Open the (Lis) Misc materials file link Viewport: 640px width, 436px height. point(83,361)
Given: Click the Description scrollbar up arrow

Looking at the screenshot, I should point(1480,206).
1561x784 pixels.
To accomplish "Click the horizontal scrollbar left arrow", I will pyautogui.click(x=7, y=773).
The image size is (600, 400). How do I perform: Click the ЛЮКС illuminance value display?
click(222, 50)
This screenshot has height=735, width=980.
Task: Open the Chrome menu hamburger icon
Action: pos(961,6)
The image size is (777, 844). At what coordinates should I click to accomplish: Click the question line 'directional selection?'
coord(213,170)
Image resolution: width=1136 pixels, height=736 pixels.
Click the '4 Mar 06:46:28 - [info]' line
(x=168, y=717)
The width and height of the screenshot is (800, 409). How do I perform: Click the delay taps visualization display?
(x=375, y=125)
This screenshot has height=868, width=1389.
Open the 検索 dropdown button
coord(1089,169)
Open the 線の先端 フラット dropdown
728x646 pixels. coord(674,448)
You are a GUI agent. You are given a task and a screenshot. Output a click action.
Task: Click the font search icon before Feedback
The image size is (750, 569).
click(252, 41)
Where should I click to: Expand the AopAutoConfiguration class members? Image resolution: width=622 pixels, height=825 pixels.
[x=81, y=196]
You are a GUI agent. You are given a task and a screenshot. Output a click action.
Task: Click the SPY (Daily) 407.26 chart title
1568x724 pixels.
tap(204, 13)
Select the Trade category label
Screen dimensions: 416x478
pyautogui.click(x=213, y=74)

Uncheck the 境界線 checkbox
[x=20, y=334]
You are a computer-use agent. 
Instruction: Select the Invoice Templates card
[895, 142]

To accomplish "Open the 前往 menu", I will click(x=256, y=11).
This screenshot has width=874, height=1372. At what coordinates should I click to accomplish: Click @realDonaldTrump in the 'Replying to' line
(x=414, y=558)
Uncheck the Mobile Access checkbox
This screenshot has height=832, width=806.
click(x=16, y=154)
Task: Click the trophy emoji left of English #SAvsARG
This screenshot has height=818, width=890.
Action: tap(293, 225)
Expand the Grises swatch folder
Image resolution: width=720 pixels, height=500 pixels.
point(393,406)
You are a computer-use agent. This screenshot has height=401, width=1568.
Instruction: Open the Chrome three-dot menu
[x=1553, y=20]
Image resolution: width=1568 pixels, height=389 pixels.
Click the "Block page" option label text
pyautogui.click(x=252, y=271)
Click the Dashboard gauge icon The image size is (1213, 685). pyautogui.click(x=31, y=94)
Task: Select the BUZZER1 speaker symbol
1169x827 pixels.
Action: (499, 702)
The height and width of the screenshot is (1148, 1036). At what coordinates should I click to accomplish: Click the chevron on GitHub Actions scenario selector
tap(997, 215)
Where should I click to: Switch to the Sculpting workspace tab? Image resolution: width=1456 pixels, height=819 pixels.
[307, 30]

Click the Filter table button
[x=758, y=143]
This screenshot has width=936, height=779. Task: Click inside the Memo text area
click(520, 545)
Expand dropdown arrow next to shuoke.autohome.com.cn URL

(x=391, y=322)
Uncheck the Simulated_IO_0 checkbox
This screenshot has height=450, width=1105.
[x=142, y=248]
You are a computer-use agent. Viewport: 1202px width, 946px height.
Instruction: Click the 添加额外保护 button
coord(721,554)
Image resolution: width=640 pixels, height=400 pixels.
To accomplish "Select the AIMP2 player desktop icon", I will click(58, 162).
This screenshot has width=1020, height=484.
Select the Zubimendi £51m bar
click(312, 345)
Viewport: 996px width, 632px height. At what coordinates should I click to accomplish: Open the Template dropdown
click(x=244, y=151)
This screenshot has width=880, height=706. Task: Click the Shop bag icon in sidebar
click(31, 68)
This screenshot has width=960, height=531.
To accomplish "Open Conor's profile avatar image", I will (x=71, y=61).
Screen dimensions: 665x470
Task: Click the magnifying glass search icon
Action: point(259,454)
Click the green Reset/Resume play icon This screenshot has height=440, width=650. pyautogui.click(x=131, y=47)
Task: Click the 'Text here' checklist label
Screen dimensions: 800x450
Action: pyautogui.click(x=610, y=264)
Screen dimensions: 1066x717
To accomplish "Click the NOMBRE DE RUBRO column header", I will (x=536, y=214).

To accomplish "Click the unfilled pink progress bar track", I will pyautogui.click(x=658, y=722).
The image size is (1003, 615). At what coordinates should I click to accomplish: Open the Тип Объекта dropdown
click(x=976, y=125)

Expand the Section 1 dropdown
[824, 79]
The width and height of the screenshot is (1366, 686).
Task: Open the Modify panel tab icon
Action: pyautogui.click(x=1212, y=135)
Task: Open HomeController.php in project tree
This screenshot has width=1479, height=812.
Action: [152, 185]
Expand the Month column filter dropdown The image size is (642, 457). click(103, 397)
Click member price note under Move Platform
=-=-=
## Assignment
Using the material above, gather every line that includes "agent".

## Your solution
You are a GUI agent. You are given a task and a screenshot. Output a click action.
You are a GUI agent. You are given a task and a screenshot. Output a click action.
You are a computer-use agent. 
You are a computer-use agent. This screenshot has height=401, width=1568.
You are a computer-use agent. Viewport: 1202px width, 946px height.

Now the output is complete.